Selon le gouvernement, l’économie nationale poursuit une trajectoire positive, malgré un contexte international difficile marqué par l’inflation, les tensions géopolitiques et les effets persistants de la sécheresse. L’exécutif met en avant la progression de plusieurs secteurs stratégiques, notamment le tourisme, l’investissement, l’industrie et les exportations.
Le secteur touristique reste l’un des principaux motifs de satisfaction. Après avoir accueilli 17,4 millions de visiteurs en 2024, le Maroc a franchi un nouveau palier en 2025 avec près de 20 millions de touristes, soit une hausse d’environ 14 %. Les recettes touristiques ont également atteint un niveau record, dépassant 124 milliards de dirhams à fin novembre 2025. Cette dynamique s’est poursuivie en 2026, avec 7,7 millions d’arrivées enregistrées à fin mai, en progression de 7 % par rapport à la même période de l’année précédente.
Pour Baitas, ces performances ne sont pas le fruit du hasard. Elles traduisent, selon lui, les efforts engagés pour renforcer la connectivité aérienne, améliorer l’offre touristique, promouvoir la destination Maroc et accompagner les professionnels du secteur. Le gouvernement estime que le Royaume est désormais en avance sur ses objectifs et pourrait atteindre plus rapidement que prévu le cap des 26 millions de visiteurs fixé à l’horizon 2030.

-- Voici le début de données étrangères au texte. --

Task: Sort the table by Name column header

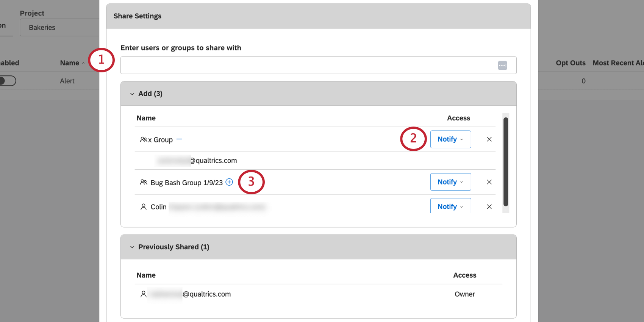Action: (70, 63)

Au-delà du tourisme, l’exécutif défend également les résultats obtenus en matière d’investissement et de grands chantiers économiques. Le porte-parole du gouvernement insiste sur la nécessité de lire les chiffres avec objectivité, loin des interprétations politiques ou partisanes.
Reste que cette lecture positive ne suffit pas à effacer les attentes sociales. Pouvoir d’achat, emploi, santé, éducation et disparités territoriales demeurent au cœur des préoccupations des citoyens. Le défi du gouvernement sera donc de transformer cette croissance affichée en amélioration concrète du quotidien des Marocains.